Mais rester « étrangers » aux difficultés de l’enfant implique les parents adoptifs sur un deuxième plan tout aussi significatif. Quand chaire de ma chaire fait défaut dans son effet de refoulement, l’étranger, l’enfant adoptif ou les parents adoptifs pourraient échapper à l’interdit qui frappe l’attrait sexuel pour les membres de l’entourage familial. Ne faut-il pas comprendre la fuite d’Œdipe dans le mythe, comme un effet de la persistance de son désir sexuel pour ses parents ? La clinique avec les enfants adoptifs nous confirme parfois cette hypothèse. Je me contenterai de reproduire la remarque de cet homme de 35 ans, déçu de sa famille adoptive : « Je me dis parfois que j’ai eu de la chance d’avoir eu une mère adoptive très laide. Je me demande si j’aurai pu résister à la tentation si elle avait été belle. »

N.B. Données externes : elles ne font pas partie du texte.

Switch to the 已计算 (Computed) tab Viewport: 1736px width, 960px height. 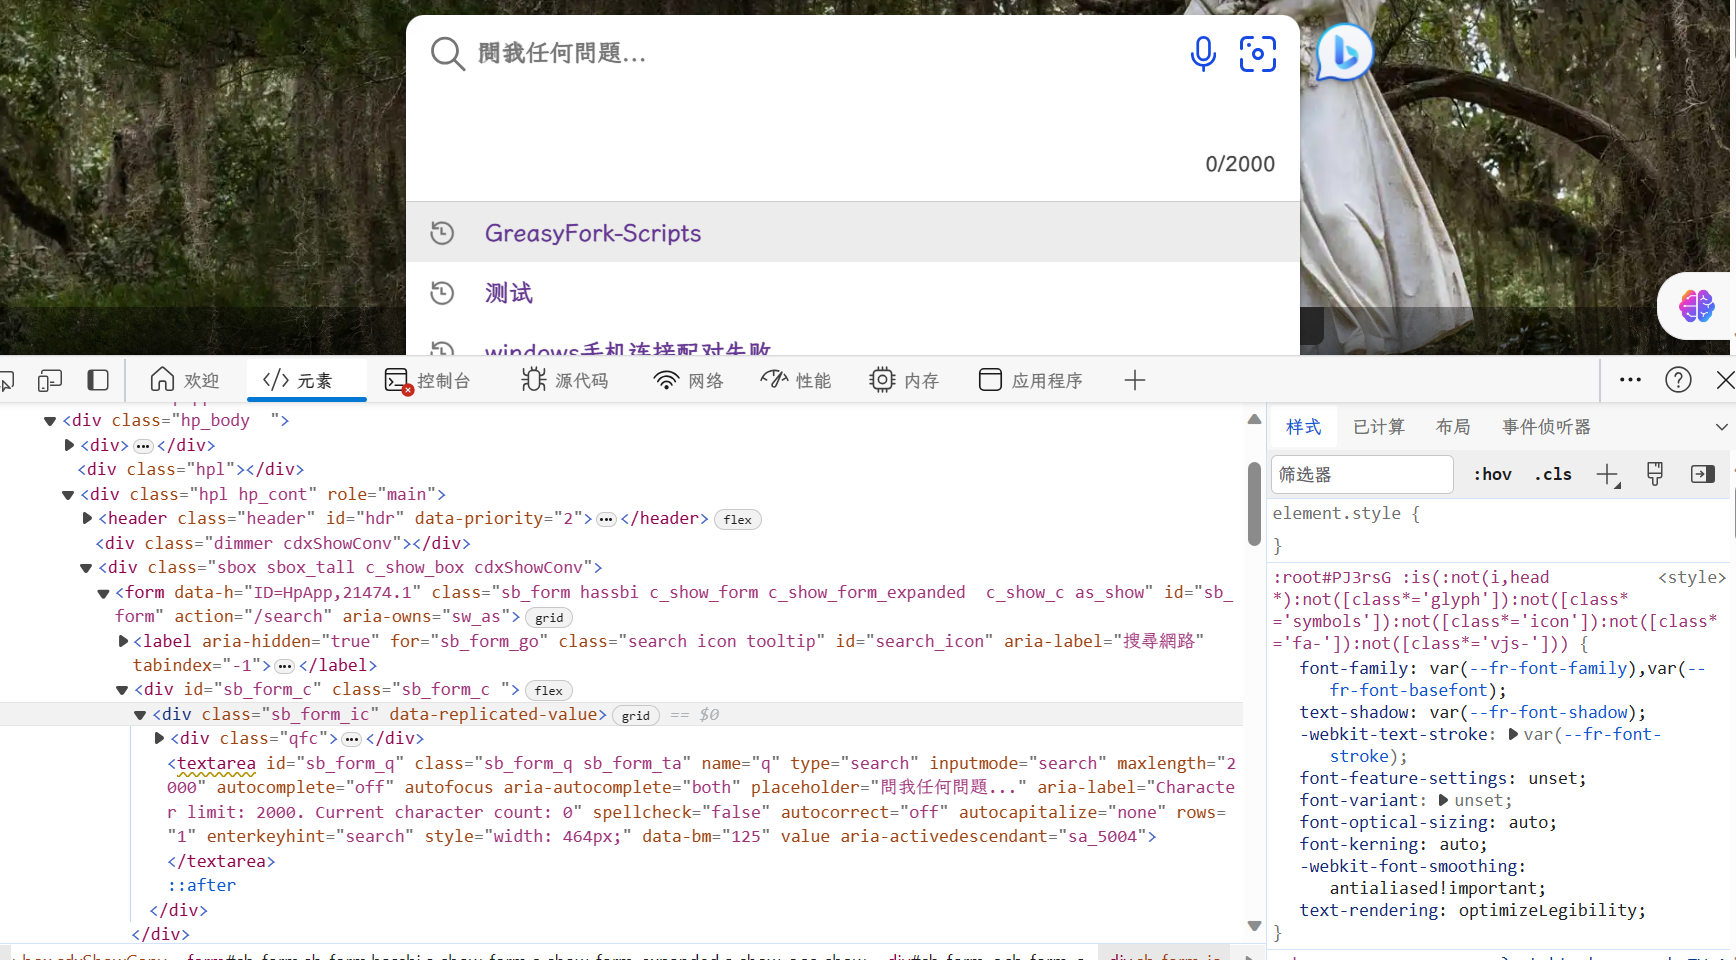[x=1378, y=426]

Pour conclure, je dirai que le deuil de la grossesse, de l’enfant narcissique et de l’enfant du père apparaît comme un travail à entreprendre pour que le deuil de son désir d’enfant puisse basculer pour laisser l’enfant réel s’introduire là où l’enfant imaginaire avait tendance à occuper toute la place.
Quoi qu’il en soit, l’enfant doit trouver son chemin et « obliger » ses parents à faire le deuil de leur propre enfant narcissique seul moyen pour lui d’exister et d’être imparfait. « Obliger », signifie que son désir œuvre à ce que les parents l’accueillent sans trop d’investissement narcissique et sans trop de rejet.